La sfida più grande è stata definire cosa intendiamo davvero per “talento” nel mondo dell’intelligenza artificiale. Non volevamo premiare l’automazione fine a sé stessa, che spesso si riduce a un risultato statistico guidato esclusivamente dal prompt di un operatore, né la semplice spettacolarizzazione della tecnologia e tantomeno la ricerca di numeri fine a se stessa.
Che la qualità non cresca in modo proporzionale alla quantità è noto e, per individuare contenuti realmente significativi, è necessario valorizzare il pensiero artistico e l’uso intelligente ed originale degli strumenti AI: usare l’intelligenza artificiale in modo intelligente non è automatico e le nostre iniziative mirano anche a sensibilizzare il nostro pubblico facendolo uscire dai preconcetti che tutti conosciamo.
Come si inserisce Synthalia nel panorama più ampio dei festival e concorsi musicali contemporanei?
Synthalia occupa uno spazio ancora poco esplorato, in una zona grigia del mondo musicale. Non è un festival tradizionale e non è nemmeno una vetrina fine a se stessa. È un luogo di confine (essendo di Trieste è una formula per me molto ricorrente, scusate…), in cui musica ed innovazione tecnologica si fondono, mantenendo però centrale il pensiero creativo umano.
In un panorama spesso diviso tra entusiasmo acritico e rifiuto totale dell’intelligenza artificiale, Synthalia propone una terza via: quella di un uso responsabile degli strumenti, che possono essere impiegati anche in modo parziale all’interno del processo creativo dove l’unico vero limite resta la fantasia umana.
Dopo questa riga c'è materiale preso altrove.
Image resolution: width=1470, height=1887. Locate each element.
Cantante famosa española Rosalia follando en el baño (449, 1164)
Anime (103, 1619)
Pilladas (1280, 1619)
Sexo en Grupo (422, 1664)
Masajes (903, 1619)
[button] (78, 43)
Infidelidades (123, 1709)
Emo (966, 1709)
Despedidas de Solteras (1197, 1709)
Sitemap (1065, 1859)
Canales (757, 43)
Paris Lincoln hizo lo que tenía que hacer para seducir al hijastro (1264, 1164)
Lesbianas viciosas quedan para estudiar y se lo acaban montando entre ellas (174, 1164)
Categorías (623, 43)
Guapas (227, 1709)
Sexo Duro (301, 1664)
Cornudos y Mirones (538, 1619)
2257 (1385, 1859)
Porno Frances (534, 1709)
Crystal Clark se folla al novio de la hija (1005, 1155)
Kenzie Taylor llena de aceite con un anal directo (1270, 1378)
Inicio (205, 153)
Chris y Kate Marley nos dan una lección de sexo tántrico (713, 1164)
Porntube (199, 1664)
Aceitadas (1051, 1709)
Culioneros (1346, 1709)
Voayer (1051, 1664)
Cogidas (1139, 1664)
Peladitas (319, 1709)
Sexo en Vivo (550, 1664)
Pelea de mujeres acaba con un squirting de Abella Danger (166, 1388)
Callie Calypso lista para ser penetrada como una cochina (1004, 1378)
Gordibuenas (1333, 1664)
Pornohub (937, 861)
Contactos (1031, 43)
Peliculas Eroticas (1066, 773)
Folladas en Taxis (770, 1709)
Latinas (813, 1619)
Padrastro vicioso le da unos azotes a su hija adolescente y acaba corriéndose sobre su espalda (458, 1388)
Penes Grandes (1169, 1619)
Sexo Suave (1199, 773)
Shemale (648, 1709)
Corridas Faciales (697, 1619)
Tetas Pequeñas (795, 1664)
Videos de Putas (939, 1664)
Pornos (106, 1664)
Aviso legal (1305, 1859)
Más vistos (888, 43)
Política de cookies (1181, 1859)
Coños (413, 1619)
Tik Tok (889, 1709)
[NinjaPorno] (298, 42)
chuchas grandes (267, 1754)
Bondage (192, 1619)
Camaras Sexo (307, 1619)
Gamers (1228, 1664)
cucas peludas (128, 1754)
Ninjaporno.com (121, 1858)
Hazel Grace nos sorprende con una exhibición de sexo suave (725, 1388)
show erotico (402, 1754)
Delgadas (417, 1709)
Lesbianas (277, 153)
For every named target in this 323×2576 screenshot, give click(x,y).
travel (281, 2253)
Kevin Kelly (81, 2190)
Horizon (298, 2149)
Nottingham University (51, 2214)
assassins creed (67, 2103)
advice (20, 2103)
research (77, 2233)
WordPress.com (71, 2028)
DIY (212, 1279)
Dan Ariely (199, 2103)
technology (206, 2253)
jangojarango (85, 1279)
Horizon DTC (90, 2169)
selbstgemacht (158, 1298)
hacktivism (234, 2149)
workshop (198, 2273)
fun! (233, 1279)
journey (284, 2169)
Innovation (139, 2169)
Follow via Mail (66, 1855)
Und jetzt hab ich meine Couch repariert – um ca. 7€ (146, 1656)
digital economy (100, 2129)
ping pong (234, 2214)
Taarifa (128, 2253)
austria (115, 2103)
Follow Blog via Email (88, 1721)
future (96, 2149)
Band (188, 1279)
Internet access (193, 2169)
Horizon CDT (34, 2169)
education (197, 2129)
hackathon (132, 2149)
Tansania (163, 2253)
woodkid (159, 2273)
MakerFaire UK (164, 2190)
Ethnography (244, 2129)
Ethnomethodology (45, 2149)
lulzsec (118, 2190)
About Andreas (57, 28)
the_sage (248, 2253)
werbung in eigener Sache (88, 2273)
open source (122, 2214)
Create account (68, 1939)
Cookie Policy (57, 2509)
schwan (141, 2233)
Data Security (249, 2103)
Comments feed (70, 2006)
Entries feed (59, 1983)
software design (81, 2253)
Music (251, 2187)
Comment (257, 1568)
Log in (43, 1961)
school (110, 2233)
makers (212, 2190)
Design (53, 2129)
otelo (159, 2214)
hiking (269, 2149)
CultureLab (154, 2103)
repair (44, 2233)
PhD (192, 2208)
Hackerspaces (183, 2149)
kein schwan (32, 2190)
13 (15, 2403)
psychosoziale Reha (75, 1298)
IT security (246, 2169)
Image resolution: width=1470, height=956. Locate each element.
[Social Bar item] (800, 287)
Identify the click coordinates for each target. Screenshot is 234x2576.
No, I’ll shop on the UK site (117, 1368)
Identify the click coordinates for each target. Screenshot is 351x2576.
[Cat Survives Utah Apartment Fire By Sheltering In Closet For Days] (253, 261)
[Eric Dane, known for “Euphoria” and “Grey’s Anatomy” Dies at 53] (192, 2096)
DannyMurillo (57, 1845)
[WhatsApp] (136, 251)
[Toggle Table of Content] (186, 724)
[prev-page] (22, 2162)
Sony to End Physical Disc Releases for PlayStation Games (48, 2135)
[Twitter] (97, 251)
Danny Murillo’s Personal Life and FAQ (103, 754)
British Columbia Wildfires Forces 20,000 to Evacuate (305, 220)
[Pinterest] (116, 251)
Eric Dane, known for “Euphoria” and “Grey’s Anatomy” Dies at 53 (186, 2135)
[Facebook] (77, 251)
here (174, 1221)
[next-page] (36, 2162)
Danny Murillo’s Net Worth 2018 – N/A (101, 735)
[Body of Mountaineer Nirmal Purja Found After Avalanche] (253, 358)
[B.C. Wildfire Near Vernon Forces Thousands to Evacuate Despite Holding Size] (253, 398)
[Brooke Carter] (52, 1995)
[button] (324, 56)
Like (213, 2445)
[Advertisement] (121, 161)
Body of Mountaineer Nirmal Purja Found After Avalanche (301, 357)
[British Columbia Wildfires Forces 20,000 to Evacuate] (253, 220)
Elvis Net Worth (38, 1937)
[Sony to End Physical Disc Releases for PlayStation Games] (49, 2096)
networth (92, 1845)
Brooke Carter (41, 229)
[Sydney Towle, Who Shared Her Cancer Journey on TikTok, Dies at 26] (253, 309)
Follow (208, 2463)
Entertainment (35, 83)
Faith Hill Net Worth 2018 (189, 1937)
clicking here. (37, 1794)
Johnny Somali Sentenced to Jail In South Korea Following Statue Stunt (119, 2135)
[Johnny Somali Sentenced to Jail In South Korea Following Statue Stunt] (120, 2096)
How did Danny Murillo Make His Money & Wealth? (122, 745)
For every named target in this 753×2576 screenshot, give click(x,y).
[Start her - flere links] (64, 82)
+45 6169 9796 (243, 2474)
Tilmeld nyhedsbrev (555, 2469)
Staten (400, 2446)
Credo che Synthalia possa diventare un modello o un apripista per iniziative analoghe, anche se è ancora presto per capire in che direzione evolverà il panorama dei concorsi musicali. Non sappiamo se continueranno ad esistere percorsi paralleli o se, col tempo, assisteremo a format “ibridi”, in cui non ci sarà più una distinzione netta tra musica prodotta con strumenti tradizionali e musica co-generata con l’intelligenza artificiale. Per la velocità con cui si evolve questa tecnologia, la risposta arriverà nel giro di pochi anni.
Guardando indietro, c’è una scelta iniziale che consideri particolarmente determinante per l’identità attuale del progetto?
La scelta più determinante che ha contribuito a costruire l’identità attuale di Synthalia è stata quella di non scendere a compromessi con logiche puramente commerciali. Fin dall’inizio abbiamo deciso di non legare il progetto con realtà interessate esclusivamente al profitto, perché crediamo che la musica sia prima di tutto un’arte e che non possa essere “presa a schiaffi” per inseguire numeri o ritorni economici immediati.
Scegliere la strada dell’associazione culturale è stato un atto coerente con questo tipo di approccio: ci ha permesso di tutelare l’indipendenza artistica del progetto, di mettere al centro il valore culturale e di costruire un contesto in cui la musica, anche quando dialoga con l’intelligenza artificiale, venga rispettata come linguaggio espressivo e non trattata come un semplice prodotto.